“Não apresenta conotação de posse o poder de fato exercido sobre bem imóvel por aquele que o conserva em nome de outrem decorrente de relação empregatícia, assim como não induzem posse os atos de mera permissão ou tolerância.”
O trecho acima foi destacado da ementa de acórdão do Tribunal de Justiça de Santa Catarina, relatado pela magistrada Sônia Maria Schmitz, em ação de reintegração de posse movida por município catarinense, sob a alegação de ser proprietário e possuidor da área onde “antigamente havia uma horta municipal, bem como uma casa destinada à guarda de ferramentas” e que fora ocupada pelo réu e outros em data imprecisa, tendo lá permanecido mesmo após a cessação do vínculo empregatício com o município em 1994.
Em contestação e reconvenção, alguns ocupantes alegaram que o réu maior (pater famílias) “exercia a função de zelador do imóvel, possuindo permissão do autor para residir no local”, onde teriam realizado benfeitorias e prestado serviços indenizáveis.
Na sentença de primeiro grau, o juiz local ressaltou que “há prova também da notificação administrativa promovida pelo Município para que os réus desocupassem o imóvel”, em 2002, a partir de quando ficou caracterizado o esbulho, “já que a contar da notificação para desocupação” (…) a permanência dos réus no imóvel “estaria alheia à justa causa ou boa-fé”. Também julgou improcedente o pedido de indenização “sobre os serviços prestados de guarda/zeladoria sobre o imóvel, eis que incompatível com a ação principal de reintegração de posse”.
Quanto à alegação de posse sobre o bem, o entendimento do juiz singular e do TJSC tampouco beneficiou os ocupantes, porque “enquanto funcionário do Município [fulano de tal] era apenas um preposto da municipalidade, atuando como autêntico detentor/fâmulo da posse.

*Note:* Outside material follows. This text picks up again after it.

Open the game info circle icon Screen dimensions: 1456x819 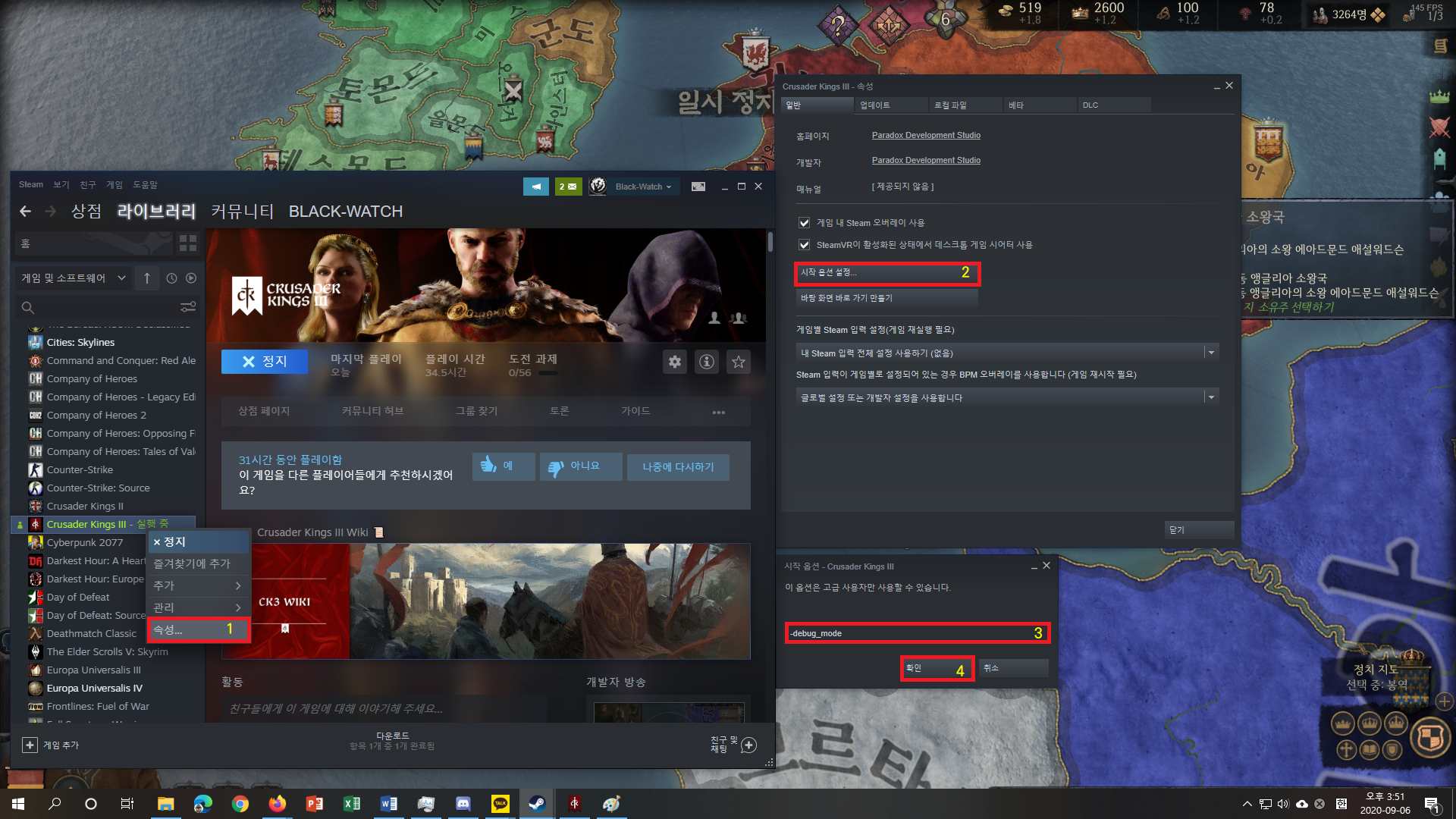(706, 362)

Após sua aposentadoria, o que houve foi ato de mera tolerância por parte do Município, fato este que não tem o condão de validar e legitimar a posse (…), não lhe conferindo o direito à indenização pelas benfeitorias ou acessões”.
O fundamento legal da assertiva está no Código Civil vigente: “Art. 1.198. Considera-se detentor aquele que, achando-se em relação de dependência para com outro, conserva a posse em nome deste e em cumprimento de ordens ou instruções suas.”

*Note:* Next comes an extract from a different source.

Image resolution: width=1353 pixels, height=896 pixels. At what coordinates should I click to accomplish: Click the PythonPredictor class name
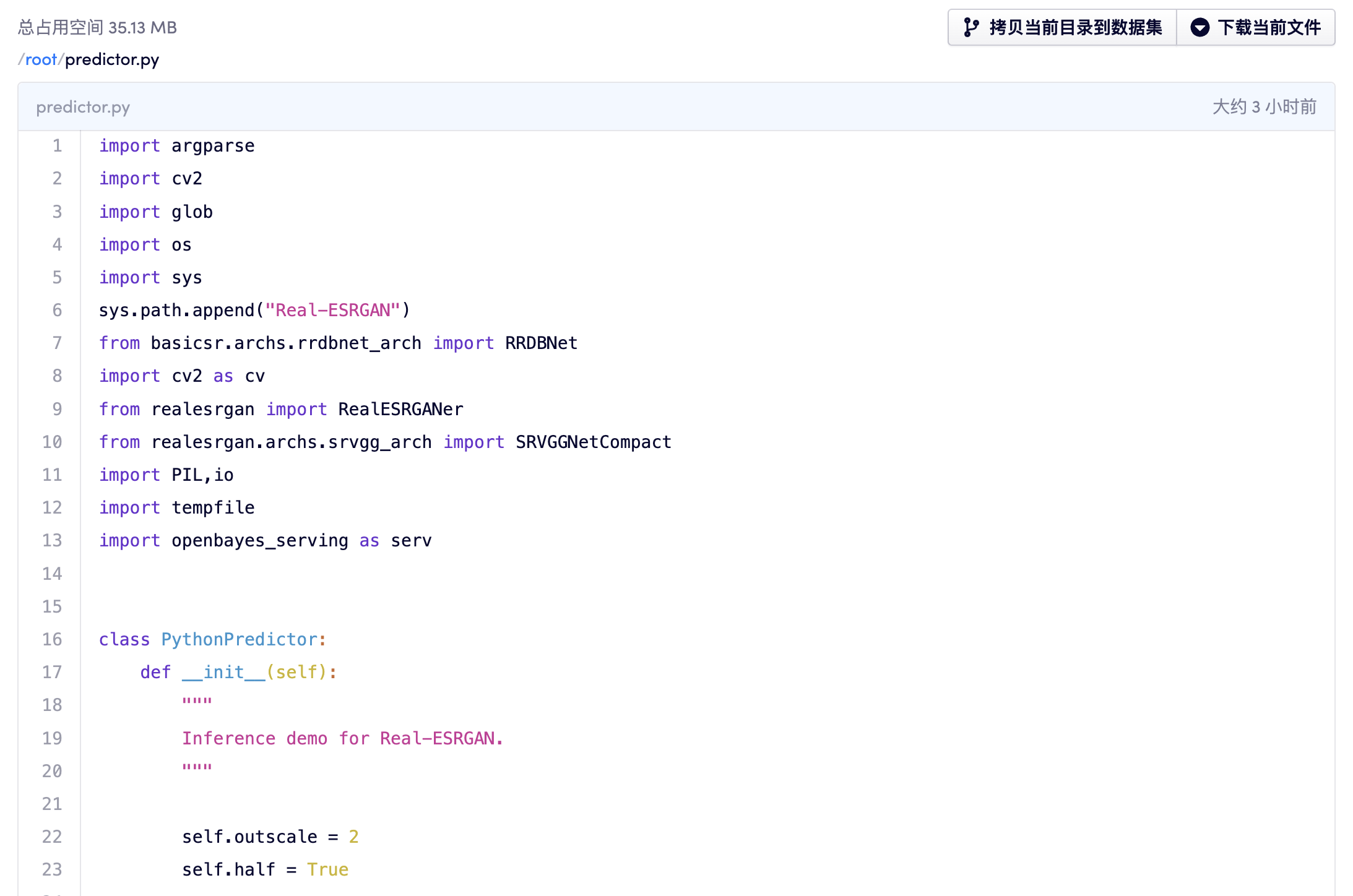point(239,639)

No caso dos autos, explica a relatora Sônia Maria Schmitz, “não houve ato ou negócio jurídico bilateral conferindo (…) o ‘status’ de ‘possuidor’” ao réu principal, que “sempre soube que a área não lhe pertencia, jamais podendo alegar boa-fé”, e, “se optou por construir edificação sobre o terreno público, o fez por sua conta e risco”.
A farta jurisprudência juntada pela relatora mostra que o entendimento de vários tribunais sobre o assunto é semelhante, no sentido de que quem detém a posse sobre imóvel “na qualidade de comodatário, em virtude de contrato de trabalho”, uma vez extinto o vínculo empregatício, fica “com o dever de restituir o bem”, não fazendo jus “ao direito de retenção de imóvel por benfeitorias eventualmente acrescidas” (TA/PR, Ap. Cível n. 00068631-5).
Votaram com a relatora, na apelação n. 104428, da 3ª. Câmara de Direito Público do TJSC, os desembargadores Pedro Manoel Abreu e Wilson Augusto de Nascimento. A decisão é de agosto de 2010.